┏━━
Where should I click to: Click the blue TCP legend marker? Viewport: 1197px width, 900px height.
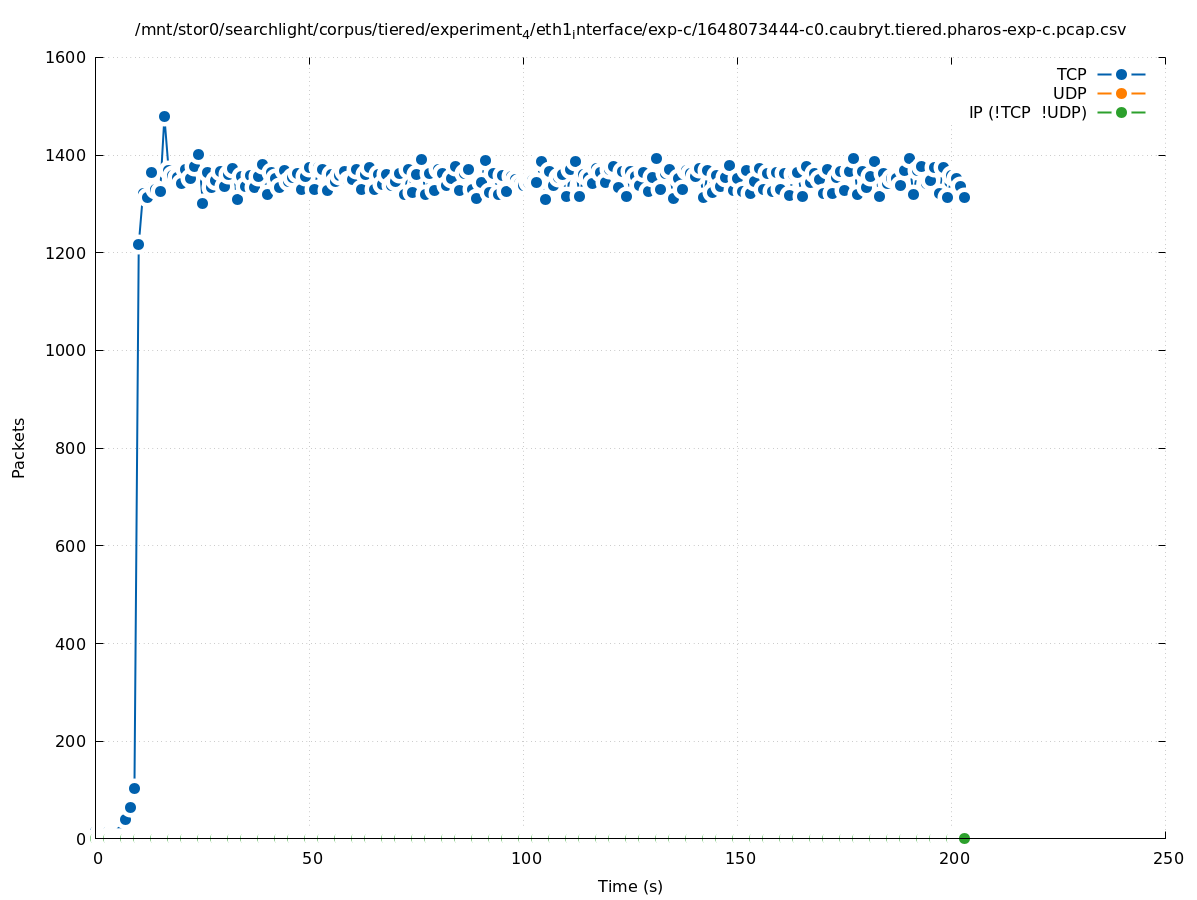(x=1121, y=74)
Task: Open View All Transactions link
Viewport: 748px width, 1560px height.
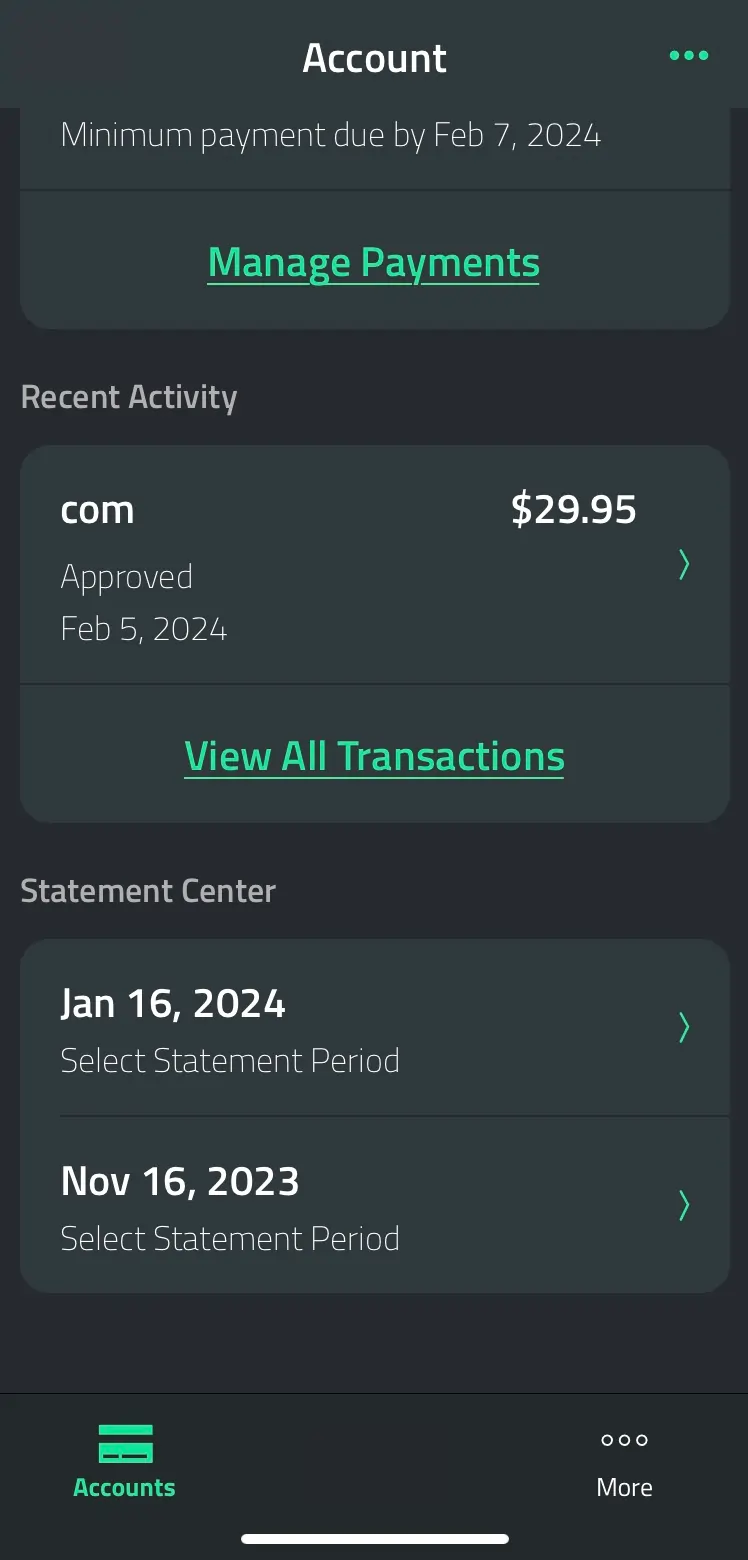Action: (374, 757)
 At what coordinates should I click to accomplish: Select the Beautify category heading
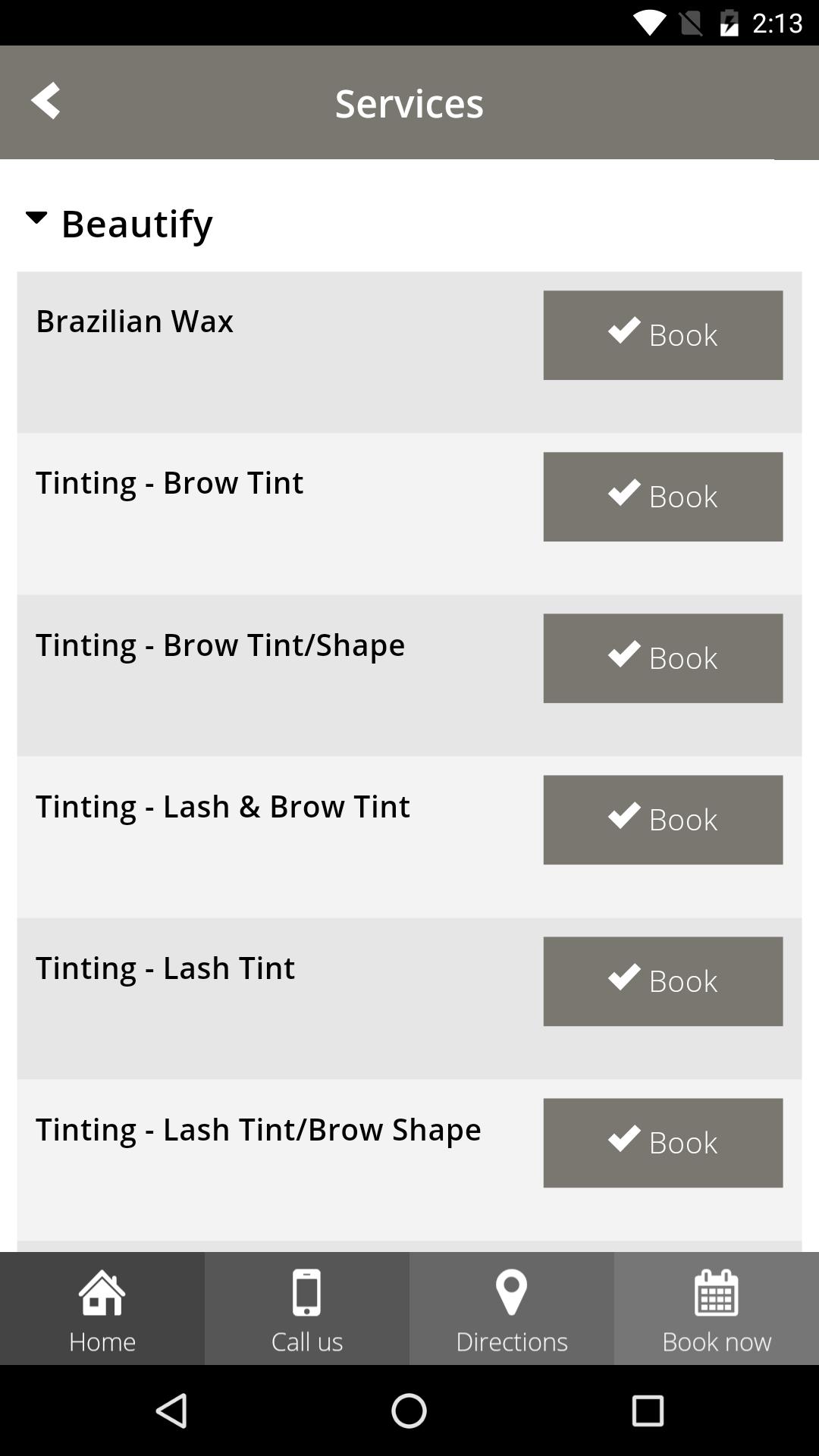click(136, 224)
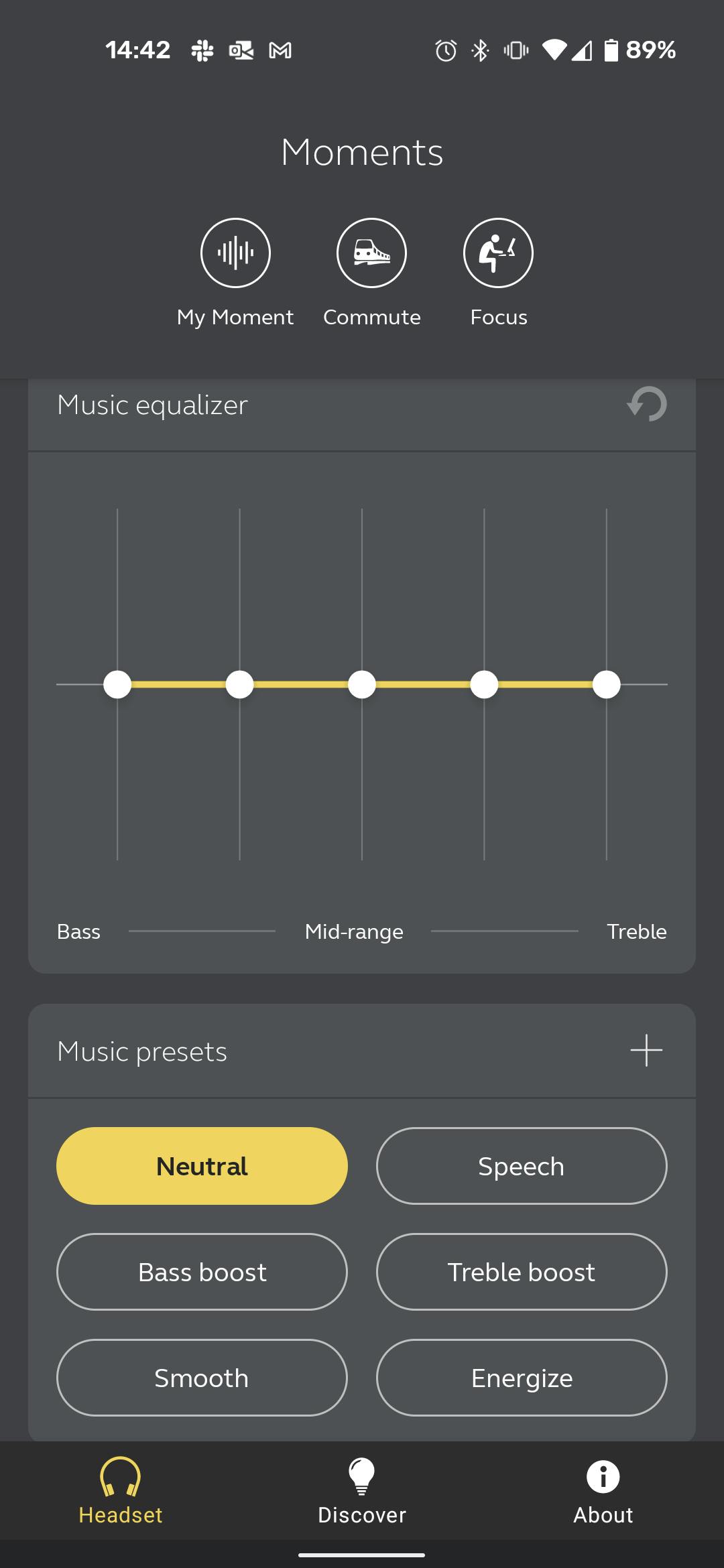Tap the Commute train icon
The height and width of the screenshot is (1568, 724).
371,253
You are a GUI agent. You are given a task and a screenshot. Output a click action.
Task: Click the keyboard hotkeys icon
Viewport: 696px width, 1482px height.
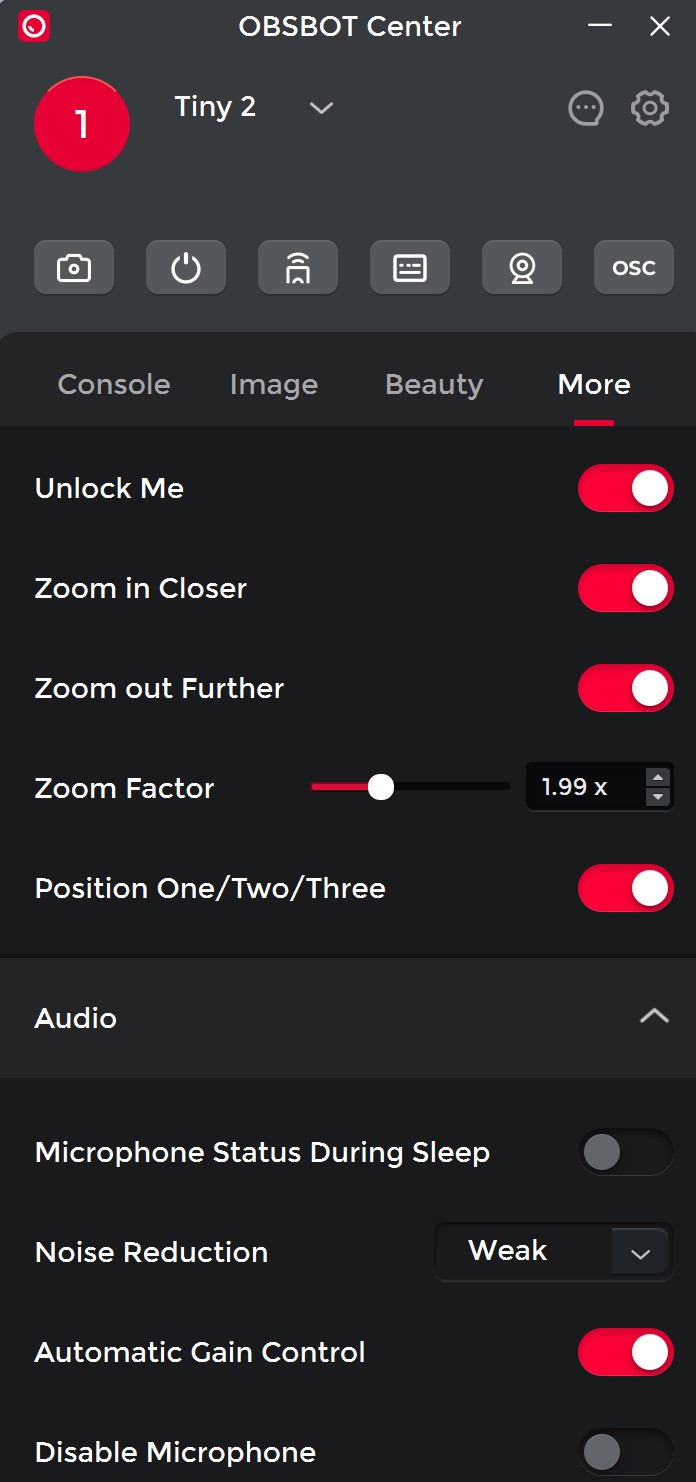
┗━━
▶ [EXERCISE INSTRUCTIONS]: Nothing but the lines from the one with "You are a GUI" through the end of the entries above, both included, should be set down, exactly and without pictures.

▶ [TASK SOLUTION]:
You are a GUI agent. You are given a task and a screenshot. Output a click action.
Task: Click the keyboard hotkeys icon
Viewport: 696px width, 1482px height.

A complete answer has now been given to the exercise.